Da giovedì 7 a sabato 9 a Lignano Sabbiadoro si terrà il sedicesimo Congresso nazionale di Uneba: a tema c’è anche l’emergenza infermieri.
Le RSA hanno un grossissimo problema di ordine economico e uno altrettanto grande di risorse umane: con l’apertura di tanti concorsi per le professioni sanitarie – non solo infermieri quindi ma anche tantissimi medici e OSS – abbiamo visto uno spostamento massiccio dalle nostre strutture verso gli ospedali.
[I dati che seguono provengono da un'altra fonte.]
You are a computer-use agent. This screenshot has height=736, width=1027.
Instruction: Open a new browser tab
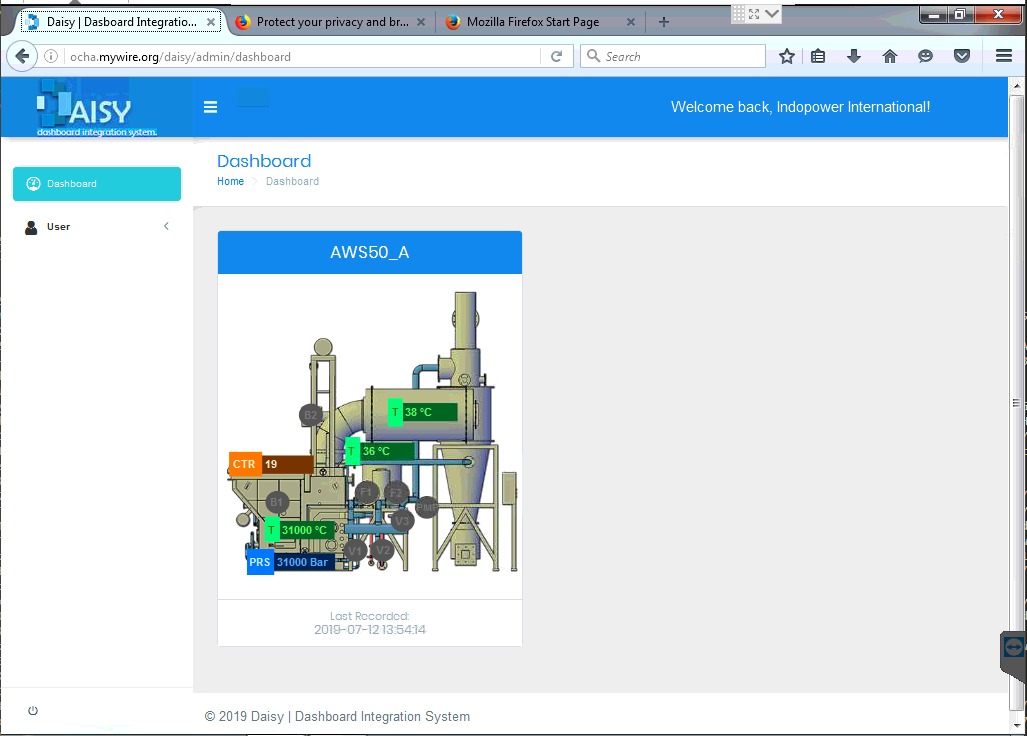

In Lombardia in questo momento abbiamo una carenza infermieristica che supera il 30%: abbiamo 700 strutture e abbiamo visto circa 1.500 infermieri andare nel pubblico impiego. Infermieri che oggi a noi mancano. Il paradosso è che il pubblico le ha assunte con risorse destinate a valorizzare la sanità territoriale. Non voglio fare una guerra tra poveri, però una mancanza di programmazione sanitaria è evidente.
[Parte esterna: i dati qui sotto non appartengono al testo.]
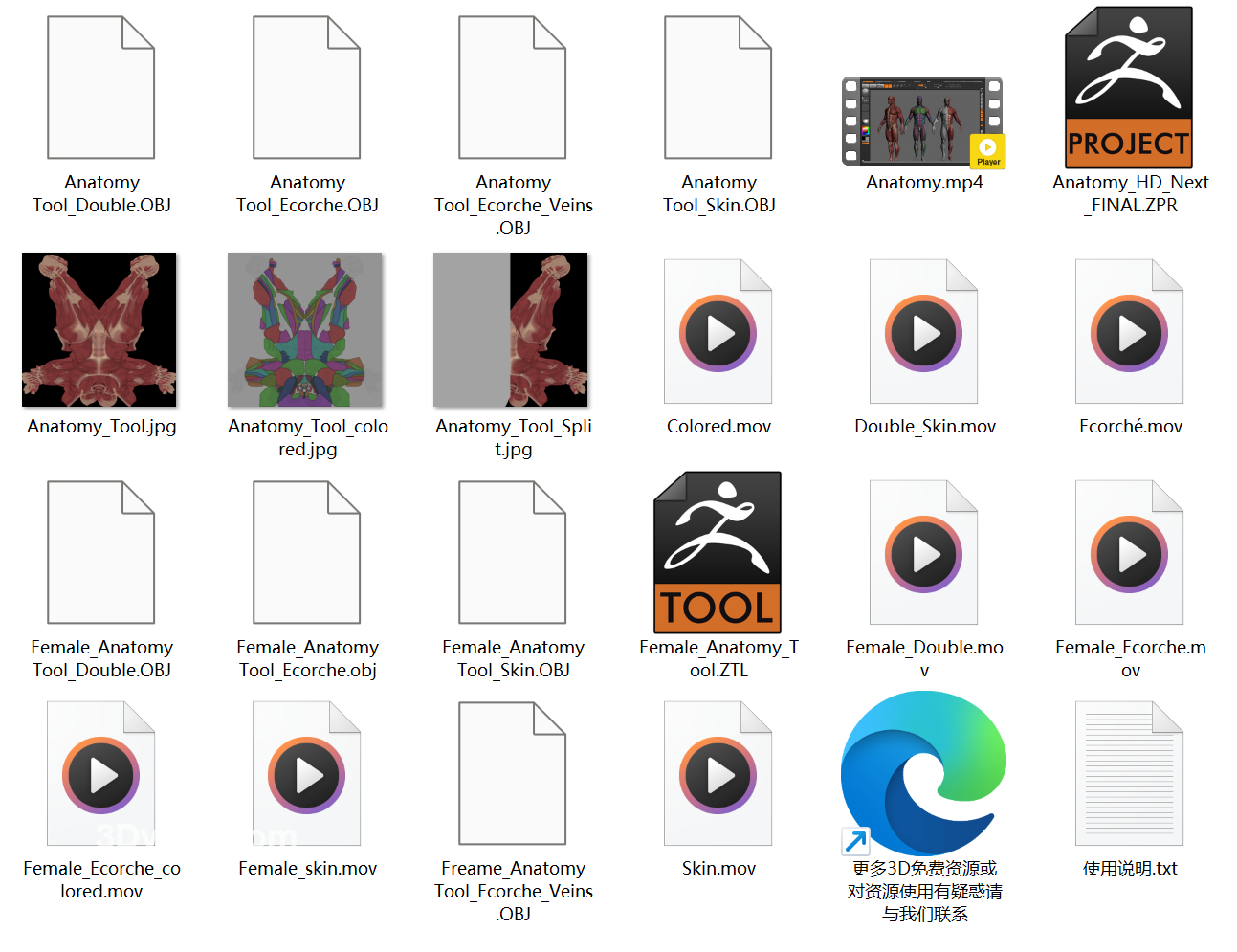Select the Double_Skin.mov video file
This screenshot has width=1237, height=952.
point(923,332)
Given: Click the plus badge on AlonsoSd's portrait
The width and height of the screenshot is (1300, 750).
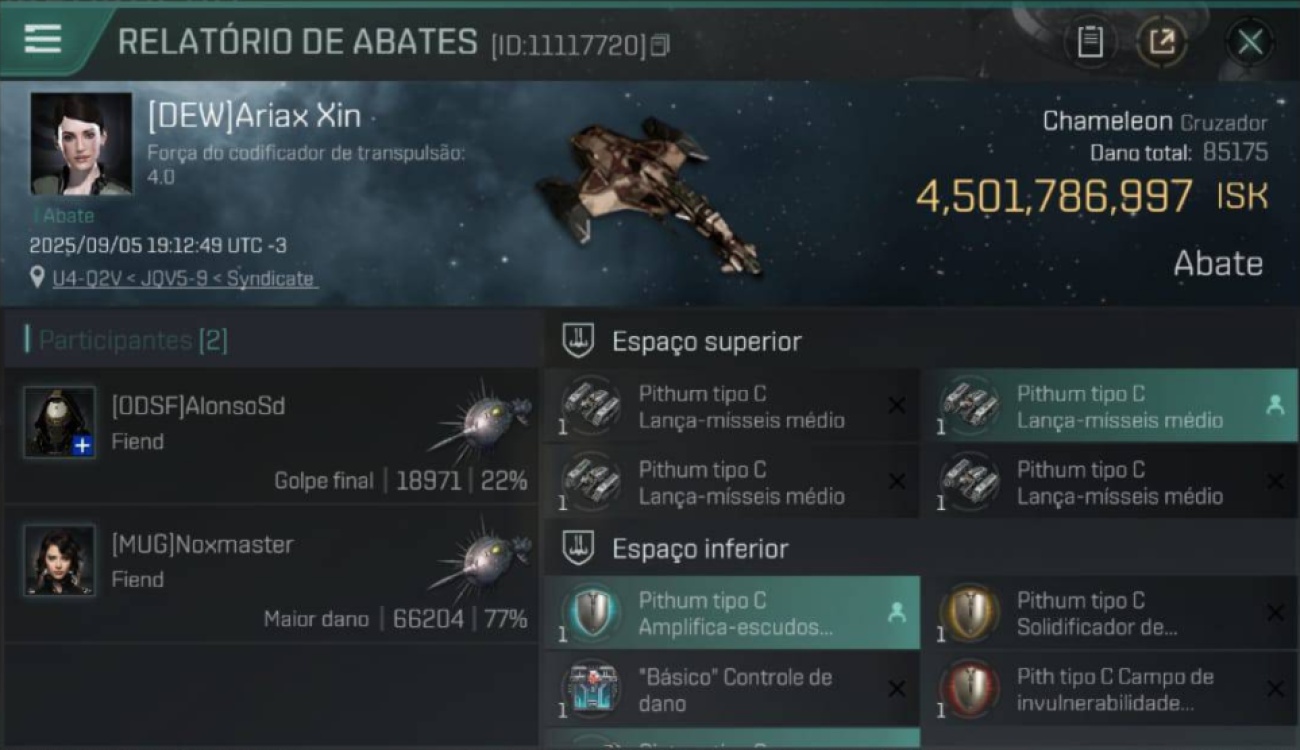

Che altri nodi ci sono in questo momento, alla vigilia di una stagione autunnale che tutti speriamo dia diversa da quella passata?
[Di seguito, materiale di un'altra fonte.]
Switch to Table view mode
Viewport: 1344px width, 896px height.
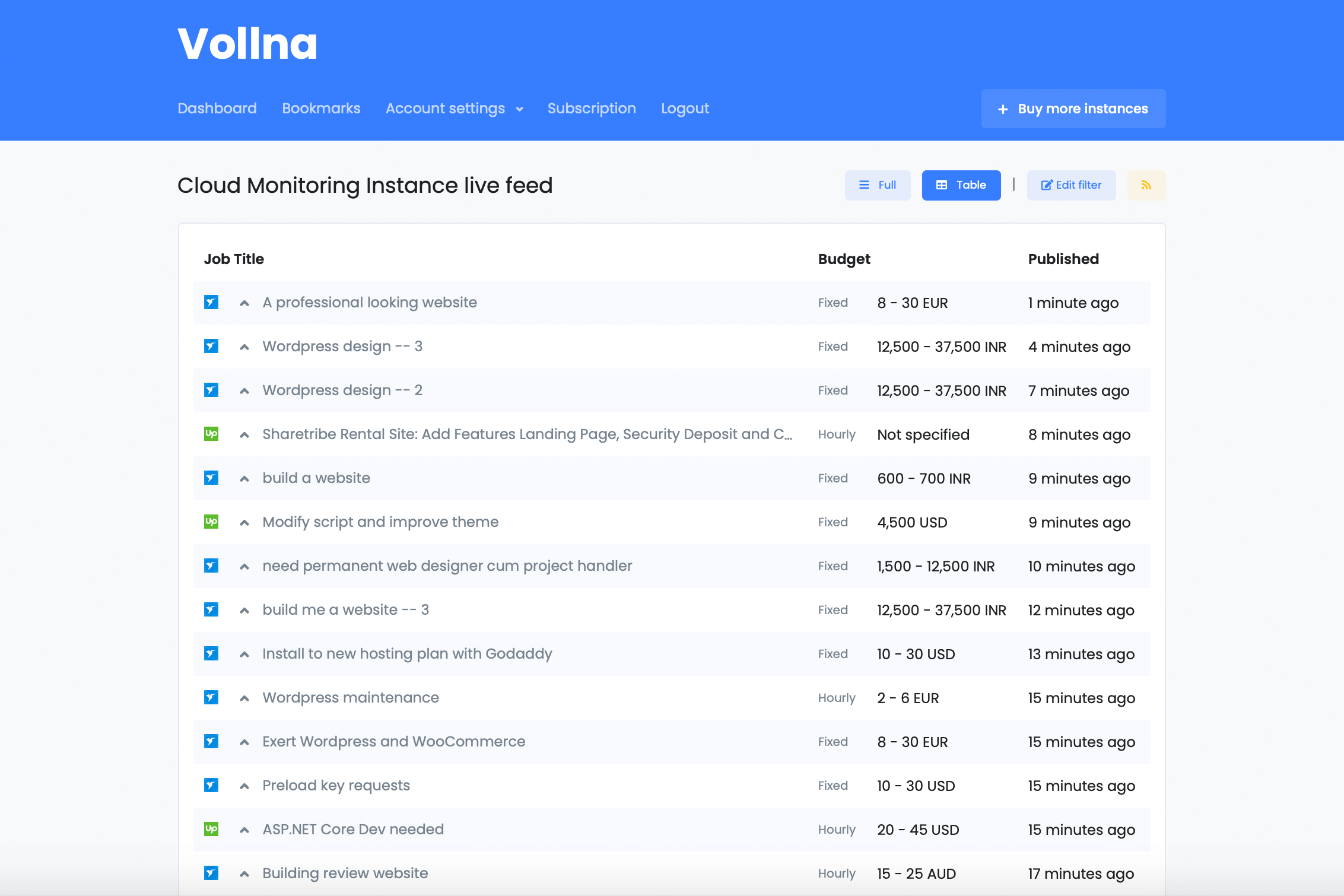[x=961, y=185]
Dal punto di vista organizzativo si dovrebbe dare maggiore chiarezza ad alcune indicazioni che sono state date ma non attuate. Per esempio in piena pandemia è stato previsto di lasciare libera una stanza in ogni nucleo per eventuali positivi: alla lettera questo significa che su 120 posti letto dovrei lasciare libere 6 stanze/12 posti letti. Ma oggi quella indicazione non è adeguata ala situazione, perché la terapie intensive e gli ospedali oggi hanno una situazione completamente diversa e quindi oggi la persona positiva in RSA diversamente dalla prima fase dovrebbe subito essere trasferita in ospedale, per lei e per gli altri. Allora basta tenere una stanza libera nella RSA, per gestire le ore di compensazione prima del trasferimento in ospedale. Ci vuole una norma che permetta di superare le indicazioni precedenti, che avevano un senso nel momento in cui sono state scritte, ma non più adesso. Un altro tema sono le reti per le consulenze specialistiche che dovrebbero collaborare con le RSA per gestire le situazioni di crisi: la norma c’è ma non è stata attuata, bisognerebbe organizzarsi perché al bisogno sia immediatamente applicabile.

Come sta andando il sistema per le visite dei parenti?
L’ingresso di un familiare è una cosa bellissima e devono esserci per superare quella sofferenza affettiva che non va nascosta. Ma allo stesso tempo la moltiplicazione degli accessi, in una comunità chiusa, vaccinata e chiamata alla terza dose, è una moltiplicazione del rischio. Fortunatamente mi sembra che tutti stanno capendo che il diritto di visita deve conciliarsi con la tutela della salute. Si sonop attuate modalità organizzative che evitano l’ingresso nei luoghi di degenza prediligendo spazi altamente igienizzabili, accettando la presenza di un operatore per la corretta gestione dei DPI e una frequenza di una o due visite la settimana. So che un emendamento al decreto 44 ha introdotto il diritto di visita quotidiano, ma mi sembra che una presenza del genere in termini di quantità e di frequenza sia incompatibile con la salute di una comunità chiusa.